Orthosiphon fruticosus
- Conservation status: Least Concern (SANBI Red List)

Scientific classification
- Kingdom: Plantae
- Clade: Embryophytes
- Clade: Tracheophytes
- Clade: Spermatophytes
- Clade: Angiosperms
- Clade: Eudicots
- Clade: Asterids
- Order: Lamiales
- Family: Lamiaceae
- Genus: Orthosiphon
- Species: O. fruticosus
- Binomial name: Orthosiphon fruticosus Codd

= Orthosiphon fruticosus =

- Genus: Orthosiphon
- Species: fruticosus
- Authority: Codd
- Conservation status: LC

Species of flowering plant

Orthosiphon fruticosus, commonly called the bushveld piccadill, is a species of flowering plant in the family Lamiaceae. It is endemic to South Africa.

== Description ==
This species is a twiggy shrub growing to 0.5–1.2 m tall. The young stems are softly hairy, becoming smoother with age. The older bark often peels away in thin strips.

The leaves are small, leathery and narrow, 8–18 mm × 2.5–6 mm, borne on short stalks and often clustered on short side shoots.

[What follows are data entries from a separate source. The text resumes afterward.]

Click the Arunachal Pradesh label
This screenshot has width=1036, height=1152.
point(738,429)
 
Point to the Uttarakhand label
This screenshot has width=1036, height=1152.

They are greyish in appearance, with a net-like texture and tiny glands on the underside, pointed at the tip and narrowing at the base.

The flowering stems are simple and slender, with small clusters of two to four flowers spaced along them. The calyx is 7–9 mm long in fruit. The corolla is purple and gland-dotted, with a straight tubular base and two lips, the upper held upright and the lower slightly cupped. The stamens project slightly beyond the flower opening, and the stigma is shallowly divided.

==Distribution and habitat==
Orthosiphon fruticosus grows on stony slopes in dry bushveld from Loskop Dam in the South African province of Mpumalanga to the Steelpoort Valley in Limpopo.